Canessa, E., & Chaigneau, S. (2017). Response surface methodology for estimating missing values in a pareto genetic algorithm used in parameter design. Ing. Invest., 37(2), 89–98.
Abstract: We present an improved Pareto Genetic Algorithm (PGA), which finds solutions to problems of robust design in multiresponse systems with 4 responses and as many as 10 control and 5 noise factors. Because some response values might not have been obtained in the robust design experiment and are needed in the search process, the PGA uses Response Surface Methodology (RSM) to estimate them.
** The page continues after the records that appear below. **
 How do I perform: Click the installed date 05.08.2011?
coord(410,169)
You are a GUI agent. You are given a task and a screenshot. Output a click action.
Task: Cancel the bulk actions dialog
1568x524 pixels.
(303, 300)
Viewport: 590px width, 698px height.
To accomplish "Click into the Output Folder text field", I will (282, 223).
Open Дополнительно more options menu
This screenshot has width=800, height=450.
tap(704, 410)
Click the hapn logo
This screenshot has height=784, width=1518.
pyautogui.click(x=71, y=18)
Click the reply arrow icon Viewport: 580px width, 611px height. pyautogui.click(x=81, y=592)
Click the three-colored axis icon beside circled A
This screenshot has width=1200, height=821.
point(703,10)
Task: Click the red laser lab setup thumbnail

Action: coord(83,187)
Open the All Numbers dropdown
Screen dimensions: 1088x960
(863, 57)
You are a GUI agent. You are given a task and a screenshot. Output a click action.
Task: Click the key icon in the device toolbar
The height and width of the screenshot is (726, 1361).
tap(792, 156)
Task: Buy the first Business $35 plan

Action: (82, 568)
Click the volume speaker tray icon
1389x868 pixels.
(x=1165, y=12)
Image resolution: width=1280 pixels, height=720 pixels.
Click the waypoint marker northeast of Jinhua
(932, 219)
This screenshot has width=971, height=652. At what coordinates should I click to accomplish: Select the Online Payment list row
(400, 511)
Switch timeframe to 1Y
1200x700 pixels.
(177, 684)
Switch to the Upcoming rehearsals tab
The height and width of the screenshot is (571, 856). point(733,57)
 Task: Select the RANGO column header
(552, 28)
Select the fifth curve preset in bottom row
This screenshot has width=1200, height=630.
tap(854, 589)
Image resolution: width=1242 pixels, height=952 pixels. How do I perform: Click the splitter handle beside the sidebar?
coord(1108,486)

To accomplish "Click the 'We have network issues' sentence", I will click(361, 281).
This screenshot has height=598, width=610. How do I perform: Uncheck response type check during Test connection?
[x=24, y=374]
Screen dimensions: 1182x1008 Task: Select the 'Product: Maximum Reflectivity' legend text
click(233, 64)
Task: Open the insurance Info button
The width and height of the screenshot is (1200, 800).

Not only the PGA delivered solutions that adequately adjusted the response means to their target values, and with low variability, but also found more Pareto efficient solutions than a previous version of the PGA. This improvement makes it easier to find solutions that meet the tradeoff among variance reduction, mean adjustment and economic considerations. Furthermore, RSM allows estimating outputs' means and variances in highly nonlinear systems, making the new PGA appropriate for such systems.

Canessa, E., Droop, C., & Allende, H. (2012). An improved genetic algorithm for robust design in multivariate systems. Qual. Quant., 46(2), 665–678.
Abstract: In a previous article, we presented a genetic algorithm (GA), which finds solutions to problems of robust design in multivariate systems. Based on that GA, we developed a new GA that uses a new desirability function, based on the aggregation of the observed variance of the responses and the squared deviation between the mean of each response and its corresponding target value. Additionally, we also changed the crossover operator from a onepoint to a uniform one. We used three different case studies to evaluate the performance of the new GA and also to compare it with the original one. The first case study involved using data from a univariate real system, and the other two employed data obtained from multivariate process simulators. In each of the case studies, the new GA delivered good solutions, which simultaneously adjusted the mean of each response to its corresponding target value. This performance was similar to the one of the original GA. Regarding variability reduction, the new GA worked much better than the original one. In all the case studies, the new GA delivered solutions that simultaneously decreased the standard deviation of each response to almost the minimum possible value. Thus, we conclude that the new GA performs better than the original one, especially regarding variance reduction, which was the main problem exhibited by the original GA.

Canessa, E., Vera, S., & Allende, H. (2012). A new method for estimating missing values for a genetic algorithm used in robust design. Eng. Optimiz., 44(7), 787–800.
Abstract: This article presents an improved genetic algorithm (GA), which finds solutions to problems of robust design in multivariate systems with many control and noise factors. Since some values of responses of the system might not have been obtained from the robust design experiment, but may be needed in the search process, the GA uses response surface methodology (RSM) to estimate those values. In all test cases, the GA delivered solutions that adequately adjusted the mean of the responses to their corresponding target values and with low variability. The GA found more solutions than the previous versions of the GA, which makes it easier to find a solution that may meet the tradeoff among variance reduction, mean adjustment and economic considerations. Moreover, RSM is a good method for estimating the mean and variance of the outputs of highly nonlinear systems, which makes the new GA appropriate for optimizing such systems.